Aufwachsen mit täglicher Kriminalität

Ein Mittel gegen Lyrismen. Halten wir das Licht, besonders das honigfarbene Licht, von unseren Augen fern. Nur die Fakten, Mann – keine malerischen Effekte. Wir sind hier, um Verbrechen aufzulisten. Die Stadt ist ein Netz von schematischen Darstellungen. Versuchen wir, ein paar Nadeln in die Karte zu stecken.

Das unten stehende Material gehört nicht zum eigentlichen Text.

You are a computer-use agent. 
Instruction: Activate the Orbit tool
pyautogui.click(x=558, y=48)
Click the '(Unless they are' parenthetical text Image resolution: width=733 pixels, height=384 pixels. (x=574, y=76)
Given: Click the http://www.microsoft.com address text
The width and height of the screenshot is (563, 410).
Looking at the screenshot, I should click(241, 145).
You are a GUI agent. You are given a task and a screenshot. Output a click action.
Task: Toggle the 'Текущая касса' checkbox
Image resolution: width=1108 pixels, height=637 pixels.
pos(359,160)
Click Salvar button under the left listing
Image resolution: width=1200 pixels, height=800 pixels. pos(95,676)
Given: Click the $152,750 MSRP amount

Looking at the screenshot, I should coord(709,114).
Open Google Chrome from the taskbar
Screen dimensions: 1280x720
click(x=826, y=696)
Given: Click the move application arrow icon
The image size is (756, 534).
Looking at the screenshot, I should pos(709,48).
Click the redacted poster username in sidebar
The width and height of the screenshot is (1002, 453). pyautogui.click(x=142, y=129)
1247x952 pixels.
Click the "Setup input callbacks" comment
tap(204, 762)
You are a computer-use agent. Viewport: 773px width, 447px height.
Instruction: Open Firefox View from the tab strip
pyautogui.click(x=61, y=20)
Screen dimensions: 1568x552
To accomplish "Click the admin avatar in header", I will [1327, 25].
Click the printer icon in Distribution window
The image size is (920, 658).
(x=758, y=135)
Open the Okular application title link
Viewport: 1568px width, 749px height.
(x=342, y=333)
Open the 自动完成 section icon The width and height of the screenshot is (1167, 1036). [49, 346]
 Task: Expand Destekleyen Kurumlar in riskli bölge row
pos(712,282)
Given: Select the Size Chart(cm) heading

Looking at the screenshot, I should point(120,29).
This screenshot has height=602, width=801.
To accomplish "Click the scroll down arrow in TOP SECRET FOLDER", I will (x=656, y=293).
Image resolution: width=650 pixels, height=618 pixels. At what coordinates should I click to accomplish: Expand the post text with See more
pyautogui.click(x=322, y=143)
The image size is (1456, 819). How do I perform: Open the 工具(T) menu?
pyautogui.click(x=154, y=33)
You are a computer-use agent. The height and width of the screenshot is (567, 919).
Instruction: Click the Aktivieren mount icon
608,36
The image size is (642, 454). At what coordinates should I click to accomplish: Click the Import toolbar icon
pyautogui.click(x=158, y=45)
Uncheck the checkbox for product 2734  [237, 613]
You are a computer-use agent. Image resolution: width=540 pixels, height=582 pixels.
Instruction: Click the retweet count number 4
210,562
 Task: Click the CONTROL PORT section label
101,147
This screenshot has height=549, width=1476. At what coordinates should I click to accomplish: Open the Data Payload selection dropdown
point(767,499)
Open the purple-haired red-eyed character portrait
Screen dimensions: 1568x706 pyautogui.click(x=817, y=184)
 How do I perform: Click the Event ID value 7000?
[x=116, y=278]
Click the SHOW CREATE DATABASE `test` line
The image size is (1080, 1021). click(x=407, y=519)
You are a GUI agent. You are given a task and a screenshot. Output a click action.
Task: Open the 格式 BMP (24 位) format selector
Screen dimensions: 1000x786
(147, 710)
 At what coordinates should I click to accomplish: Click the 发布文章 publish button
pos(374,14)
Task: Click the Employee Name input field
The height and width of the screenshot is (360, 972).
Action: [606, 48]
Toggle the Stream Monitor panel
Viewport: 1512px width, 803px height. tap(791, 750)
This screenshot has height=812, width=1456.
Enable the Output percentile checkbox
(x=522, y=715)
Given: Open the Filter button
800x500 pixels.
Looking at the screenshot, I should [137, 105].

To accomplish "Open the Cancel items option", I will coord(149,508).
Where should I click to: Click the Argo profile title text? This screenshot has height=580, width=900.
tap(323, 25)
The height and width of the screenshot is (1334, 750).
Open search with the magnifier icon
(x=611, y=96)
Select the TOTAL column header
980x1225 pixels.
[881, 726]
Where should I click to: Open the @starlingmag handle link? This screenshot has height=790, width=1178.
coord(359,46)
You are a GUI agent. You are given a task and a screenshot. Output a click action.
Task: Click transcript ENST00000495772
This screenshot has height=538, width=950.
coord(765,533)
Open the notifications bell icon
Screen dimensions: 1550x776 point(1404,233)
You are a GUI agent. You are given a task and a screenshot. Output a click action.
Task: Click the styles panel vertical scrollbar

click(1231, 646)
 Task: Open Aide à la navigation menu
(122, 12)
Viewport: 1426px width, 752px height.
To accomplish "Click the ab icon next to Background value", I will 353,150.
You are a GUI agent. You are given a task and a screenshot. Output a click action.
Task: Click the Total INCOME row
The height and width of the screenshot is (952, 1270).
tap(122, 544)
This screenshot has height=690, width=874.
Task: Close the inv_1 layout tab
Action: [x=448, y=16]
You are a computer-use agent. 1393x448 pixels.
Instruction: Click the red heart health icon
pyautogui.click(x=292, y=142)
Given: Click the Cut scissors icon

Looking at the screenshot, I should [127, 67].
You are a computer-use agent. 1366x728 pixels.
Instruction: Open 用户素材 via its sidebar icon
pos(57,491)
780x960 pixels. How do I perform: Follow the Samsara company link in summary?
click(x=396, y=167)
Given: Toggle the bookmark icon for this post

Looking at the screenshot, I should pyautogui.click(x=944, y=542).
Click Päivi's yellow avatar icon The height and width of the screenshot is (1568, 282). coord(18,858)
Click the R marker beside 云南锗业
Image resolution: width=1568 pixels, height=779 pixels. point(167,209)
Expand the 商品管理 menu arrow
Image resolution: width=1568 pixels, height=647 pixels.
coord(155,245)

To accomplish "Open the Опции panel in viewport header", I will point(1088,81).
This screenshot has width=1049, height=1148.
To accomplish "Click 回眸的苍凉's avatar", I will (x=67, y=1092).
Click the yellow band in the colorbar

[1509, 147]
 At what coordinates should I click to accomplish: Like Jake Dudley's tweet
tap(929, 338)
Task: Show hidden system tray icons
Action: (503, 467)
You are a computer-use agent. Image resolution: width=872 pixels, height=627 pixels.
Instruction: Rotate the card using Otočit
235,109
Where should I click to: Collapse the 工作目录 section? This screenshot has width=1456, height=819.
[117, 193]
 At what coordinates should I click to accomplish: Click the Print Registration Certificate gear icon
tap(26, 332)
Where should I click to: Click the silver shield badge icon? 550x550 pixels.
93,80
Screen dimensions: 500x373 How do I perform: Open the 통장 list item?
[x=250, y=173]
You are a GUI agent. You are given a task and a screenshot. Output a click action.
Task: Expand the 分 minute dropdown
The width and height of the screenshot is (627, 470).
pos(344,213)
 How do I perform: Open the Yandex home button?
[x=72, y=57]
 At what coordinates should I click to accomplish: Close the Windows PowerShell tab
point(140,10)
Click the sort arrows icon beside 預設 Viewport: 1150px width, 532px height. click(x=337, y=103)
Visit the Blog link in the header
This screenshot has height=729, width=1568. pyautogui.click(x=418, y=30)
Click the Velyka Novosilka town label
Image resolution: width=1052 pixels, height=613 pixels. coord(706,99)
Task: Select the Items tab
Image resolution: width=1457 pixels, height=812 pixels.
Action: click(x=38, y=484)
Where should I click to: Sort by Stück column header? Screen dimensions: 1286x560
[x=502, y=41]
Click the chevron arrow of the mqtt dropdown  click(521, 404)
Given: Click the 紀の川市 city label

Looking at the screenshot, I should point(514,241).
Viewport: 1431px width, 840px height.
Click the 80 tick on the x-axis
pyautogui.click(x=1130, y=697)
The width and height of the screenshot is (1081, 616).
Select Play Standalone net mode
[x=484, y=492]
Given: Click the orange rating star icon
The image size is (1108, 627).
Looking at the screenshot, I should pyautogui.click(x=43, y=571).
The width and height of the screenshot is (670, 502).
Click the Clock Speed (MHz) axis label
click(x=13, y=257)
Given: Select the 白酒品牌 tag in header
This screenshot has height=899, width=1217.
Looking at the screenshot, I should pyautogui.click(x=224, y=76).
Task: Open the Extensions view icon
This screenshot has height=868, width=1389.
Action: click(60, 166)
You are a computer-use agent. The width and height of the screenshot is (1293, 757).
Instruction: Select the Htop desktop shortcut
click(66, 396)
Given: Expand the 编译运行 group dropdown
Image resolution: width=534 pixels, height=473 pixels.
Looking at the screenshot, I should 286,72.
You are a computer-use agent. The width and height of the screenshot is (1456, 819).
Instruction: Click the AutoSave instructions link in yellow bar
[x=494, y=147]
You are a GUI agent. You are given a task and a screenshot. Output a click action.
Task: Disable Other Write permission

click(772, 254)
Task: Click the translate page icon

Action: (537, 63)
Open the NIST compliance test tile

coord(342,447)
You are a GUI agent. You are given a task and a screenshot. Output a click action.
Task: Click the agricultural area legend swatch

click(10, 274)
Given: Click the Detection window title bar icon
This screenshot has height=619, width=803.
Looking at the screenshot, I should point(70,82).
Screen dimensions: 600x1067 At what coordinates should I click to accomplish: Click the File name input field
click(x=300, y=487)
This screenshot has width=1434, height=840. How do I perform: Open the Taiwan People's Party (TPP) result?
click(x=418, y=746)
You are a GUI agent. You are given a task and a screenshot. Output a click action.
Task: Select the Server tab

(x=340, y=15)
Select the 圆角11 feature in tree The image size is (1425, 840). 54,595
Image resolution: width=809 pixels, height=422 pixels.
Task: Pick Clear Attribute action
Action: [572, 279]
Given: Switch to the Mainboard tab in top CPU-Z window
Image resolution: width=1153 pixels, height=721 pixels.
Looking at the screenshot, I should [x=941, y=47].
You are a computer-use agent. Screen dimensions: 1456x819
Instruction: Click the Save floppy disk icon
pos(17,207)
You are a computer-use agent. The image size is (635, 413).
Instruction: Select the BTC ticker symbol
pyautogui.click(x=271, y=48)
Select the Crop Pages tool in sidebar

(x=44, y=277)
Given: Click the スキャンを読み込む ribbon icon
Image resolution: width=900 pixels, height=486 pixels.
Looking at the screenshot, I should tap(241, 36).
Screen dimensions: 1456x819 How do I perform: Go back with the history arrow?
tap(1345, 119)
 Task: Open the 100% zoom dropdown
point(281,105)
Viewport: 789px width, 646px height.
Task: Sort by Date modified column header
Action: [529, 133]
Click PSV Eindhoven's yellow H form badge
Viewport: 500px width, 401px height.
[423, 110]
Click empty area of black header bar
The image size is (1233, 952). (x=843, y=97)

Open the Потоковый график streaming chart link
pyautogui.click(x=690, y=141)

Quelle: Jonathan Lethem – Der Fall Brooklyn

Dieses Vorhaben scheitert – glücklicherweise. Der Titel „Der Fall Brooklyn“ greift ganz bewusst auf juristisches Vokabular zurück. Lethem zeigt, wie Jugendliche in Brooklyn in den 1970er-Jahren, die er selbst dort erlebt hat, in einem Umfeld selbstverständlicher Kriminalität aufwachsen. Überfälle, Diebstähle, Drohungen und Machtkämpfe unter rivalisierenden Gangs sind der Normalfall. Lethem kennt die Sprüche, die Gesten, das Distinktionsgehabe bis ins kleinste Detail. Und er erzählt davon in einem swingenden, mitreißenden Tonfall, ohne den Ernst der Lage zu verharmlosen. Für die Straßenkriminalität und die Raubüberfälle unter den Jugendlichen wählt Lethem das Bild des Tanzes: Ein streng choreographierter Ablauf von Blicken, Bewegungen und Dialogen, von dem abzuweichen beinahe ein Vergehen ist und den nur die Jugendlichen untereinander verstehen:

Die Geschichte vom Pizzadieb

Die Eltern werden es nie wirklich kapieren. Was draußen vor sich geht. Wie sich der Tanz wirklich anfühlt. Die Worte, die gesprochen werden, und das, was gemeint ist, die Bedeutung, die hinter den Worten der Straße lauert.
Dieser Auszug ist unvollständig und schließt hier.